Re: Is there a way to automate/script the Winsor process of outlier filtering?

chfields · Oct 28, 2016 6:21 AM

Is there a way to automate/script the Winsor process of outlier filtering? I found the two addins from Brady, but those do not exclude the outlier rows, they only pertain to the enhancing the Summary function.

Imputation Addin

Extended Summary Add-in

Kevin_Anderson · Oct 15, 2015 07:14 PM

Your question confuses me. Winsorising outliers is generally defined as setting the extreme values to a specified percentile, not excluding them. It is analogous to clipping in signal processing. Excluding outlier rows is generally not Winsorising.
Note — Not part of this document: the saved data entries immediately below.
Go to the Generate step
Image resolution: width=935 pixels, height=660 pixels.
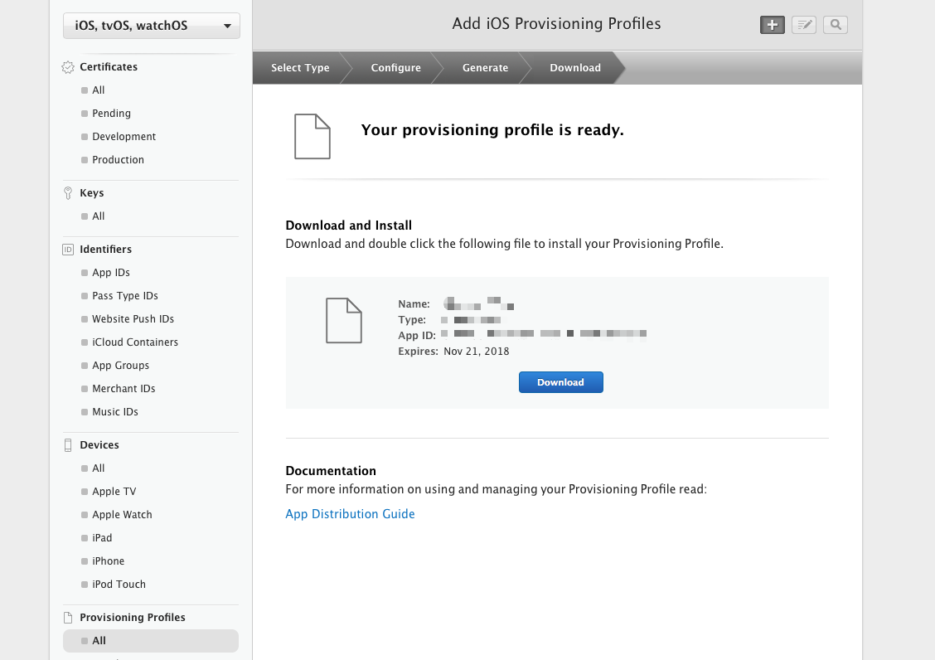pos(485,68)
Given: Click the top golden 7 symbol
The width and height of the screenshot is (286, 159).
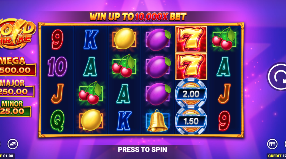Looking at the screenshot, I should (x=191, y=39).
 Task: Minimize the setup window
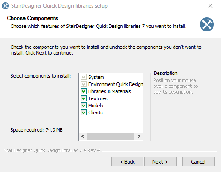click(170, 6)
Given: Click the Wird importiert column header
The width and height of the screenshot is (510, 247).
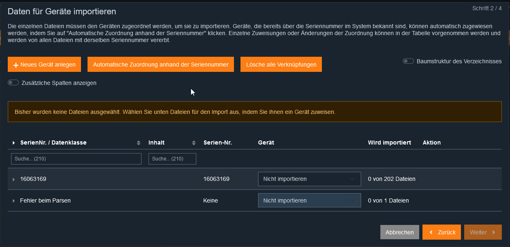Looking at the screenshot, I should [389, 142].
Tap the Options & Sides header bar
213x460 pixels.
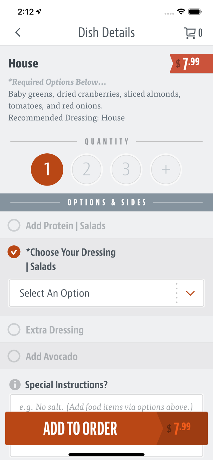coord(106,202)
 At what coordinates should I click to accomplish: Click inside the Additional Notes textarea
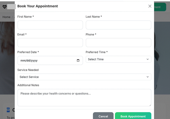pyautogui.click(x=84, y=97)
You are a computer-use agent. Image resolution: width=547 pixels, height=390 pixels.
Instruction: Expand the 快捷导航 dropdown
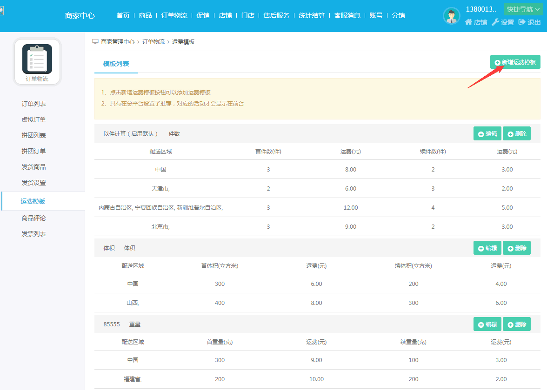(x=523, y=9)
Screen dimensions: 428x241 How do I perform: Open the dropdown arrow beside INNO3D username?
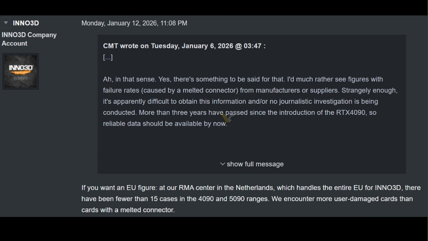coord(6,23)
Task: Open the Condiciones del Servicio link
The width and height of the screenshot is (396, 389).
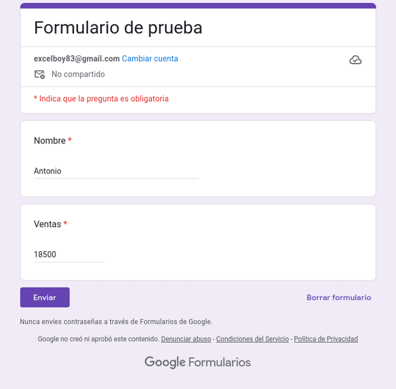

That said, any algorithmic approach your heart desires can be scripted. If you write a script to do it, use matrices. They run a whole lot faster, especially with large datasets.
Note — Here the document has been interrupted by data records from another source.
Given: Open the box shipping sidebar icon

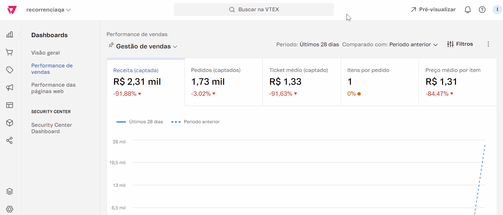Looking at the screenshot, I should [10, 123].
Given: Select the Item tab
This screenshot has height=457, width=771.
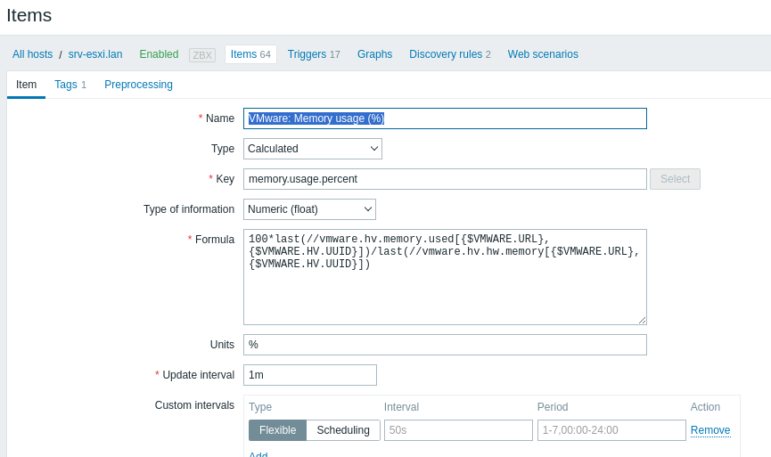Looking at the screenshot, I should pos(26,85).
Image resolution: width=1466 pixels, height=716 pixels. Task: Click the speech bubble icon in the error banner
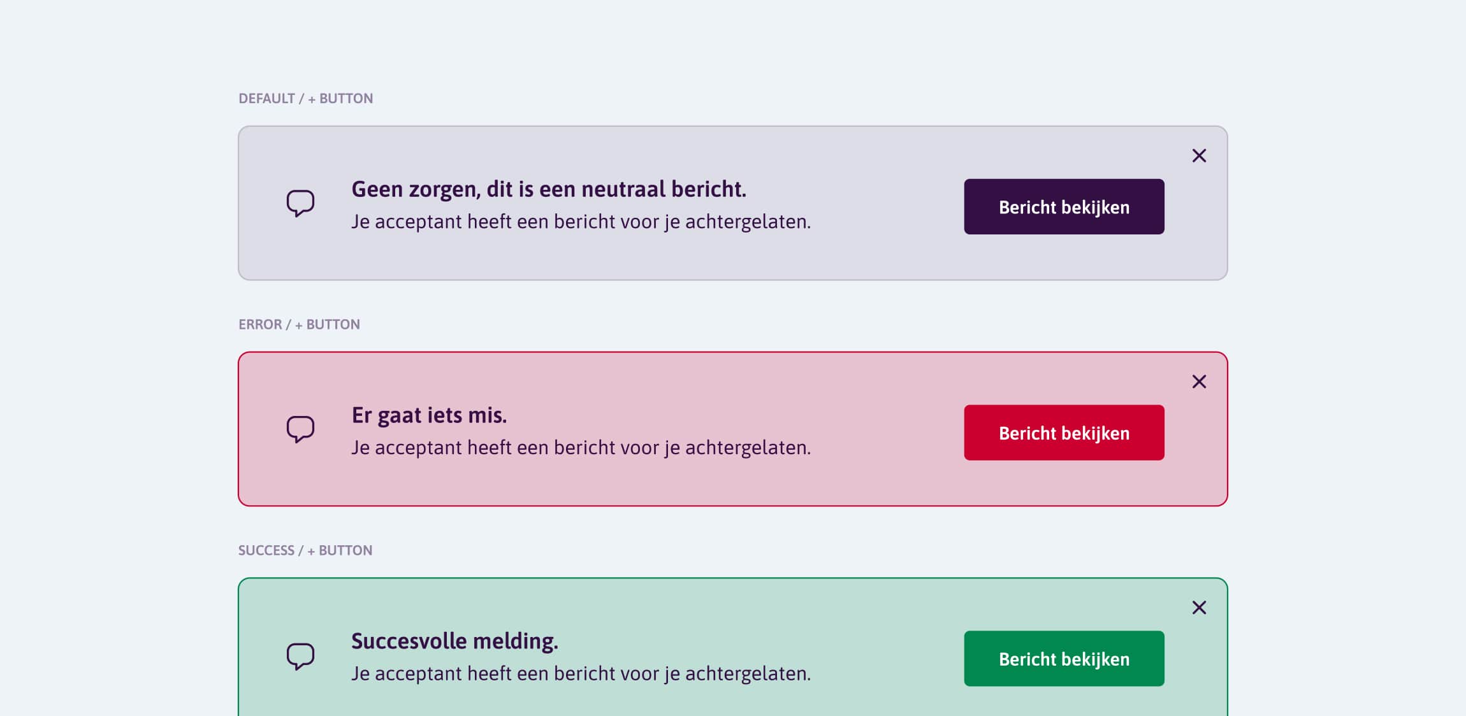coord(300,428)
chfields · Oct 20, 2015 02:37 PM

Most all actions in JMP can be scripted by going to the red triangle and go to SCRIPT > COPY SCRIPT

This way you can glue together these bits of scripts into a larger automated program.

This is true for every JMP action/function, etc.... with the EXCEPTION of the Robust Outlier Filter function under:

COL > MODELING UTILITIES > EXPLORE OUTLIERS

I want to automate the Huber filter with K=3 on a given set of parameters. I will do this over and over again.

I want to automate it to ease my workload.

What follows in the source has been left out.